The four submarines of the 1st Submarine Unit, Advance Group, Pearl Harbor Strike Force, depart Kure today. Each submarine is carrying a Glen seaplane (Kugisho E14Y1, Navy Type 0 Small Reconnaissance Seaplane). On 7 December, these four submarines will be stationed 
about 70 nautical miles (130 kilometers) north of Oahu, Hawaiian Islands.

UNITED STATES: The Navy Department sends the following message to the Commanders of the Asiatic and Pacific Fleets. "Have been informed by Dutch Legation that they have received a dispatch as follows: "According to information received by the Governor General of The Netherlands East Indies, a Japanese expeditionary force has arrived in the vicinity of Palau.
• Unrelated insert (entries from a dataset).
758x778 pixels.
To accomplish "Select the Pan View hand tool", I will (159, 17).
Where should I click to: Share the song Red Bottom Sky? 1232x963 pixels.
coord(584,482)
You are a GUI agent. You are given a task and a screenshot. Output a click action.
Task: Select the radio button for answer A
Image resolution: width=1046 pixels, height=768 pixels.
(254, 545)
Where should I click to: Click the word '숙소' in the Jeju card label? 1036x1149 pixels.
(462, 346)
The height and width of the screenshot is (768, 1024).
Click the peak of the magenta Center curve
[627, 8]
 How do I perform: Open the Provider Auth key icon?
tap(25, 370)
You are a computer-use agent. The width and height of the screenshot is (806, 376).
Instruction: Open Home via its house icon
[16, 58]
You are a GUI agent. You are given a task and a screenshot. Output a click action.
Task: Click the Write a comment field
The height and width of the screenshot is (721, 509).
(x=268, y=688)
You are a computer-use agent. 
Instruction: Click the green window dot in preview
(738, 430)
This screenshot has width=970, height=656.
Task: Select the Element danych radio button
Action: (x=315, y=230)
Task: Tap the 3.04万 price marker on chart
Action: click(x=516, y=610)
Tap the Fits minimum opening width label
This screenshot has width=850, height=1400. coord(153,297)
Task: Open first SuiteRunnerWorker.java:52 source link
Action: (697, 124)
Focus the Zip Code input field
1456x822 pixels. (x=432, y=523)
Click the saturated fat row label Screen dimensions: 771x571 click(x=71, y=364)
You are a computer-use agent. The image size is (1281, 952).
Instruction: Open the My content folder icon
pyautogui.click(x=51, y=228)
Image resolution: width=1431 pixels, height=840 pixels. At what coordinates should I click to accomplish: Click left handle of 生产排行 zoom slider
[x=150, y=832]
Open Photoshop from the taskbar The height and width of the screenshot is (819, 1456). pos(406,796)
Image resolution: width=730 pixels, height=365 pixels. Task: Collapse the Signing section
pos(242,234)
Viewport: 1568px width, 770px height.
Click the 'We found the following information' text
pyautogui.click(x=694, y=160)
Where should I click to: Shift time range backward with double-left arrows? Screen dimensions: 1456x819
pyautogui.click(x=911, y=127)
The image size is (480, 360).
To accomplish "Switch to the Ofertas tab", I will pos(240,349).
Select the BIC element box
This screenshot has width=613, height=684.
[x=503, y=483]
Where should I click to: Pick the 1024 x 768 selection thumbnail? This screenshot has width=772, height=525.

Should this force, strong enough to form a threat for The Netherlands Indies or Portuguese Timor, move beyond a line between 
the following points Davao (Philippine Islands) Waigeo (Island, Netherlands East Indies) Equator the Governor General will regard this as an act of aggression and will under those circumstances consider the hostilities opened 
and act accordingly. " Inform Army authorities of foregoing. Request any information you may have concerning development of this Japanese threat against the Dutch East Indies and your evaluation of foregoing 
information. "


----------



## syscom3 (Nov 22, 2006)

JAPAN: The Foreign Ministry sends a message to Ambassadors NOMURA 
Kichisaburo and special envoy KURUSU Saburo in Washington, D.C.; the 
message contains the following statement: "There are reasons beyond your 
ability to guess why we wanted to settle Japanese-American relations 
by the 25th, but if within the next three or four days you can finish your 
conversations with the Americans."The Japanese First Air Fleet arrives in Hitokappu Bay, Etorofu Island, Kurile Islands. This fleet consists of six aircraft carriers (HIJMS Akagi, Hiryu, Kaga, Shokaku, Soryu and Zuikaku), two 
battleships (HIJMS Hiei and Kirishima), two heavy cruisers (HIJMS Chikuma and Tone), a light cruiser (HIJMS Abukuma) and ten destroyers. This is the force that will attack Pearl Harbor, Territory of Hawaii.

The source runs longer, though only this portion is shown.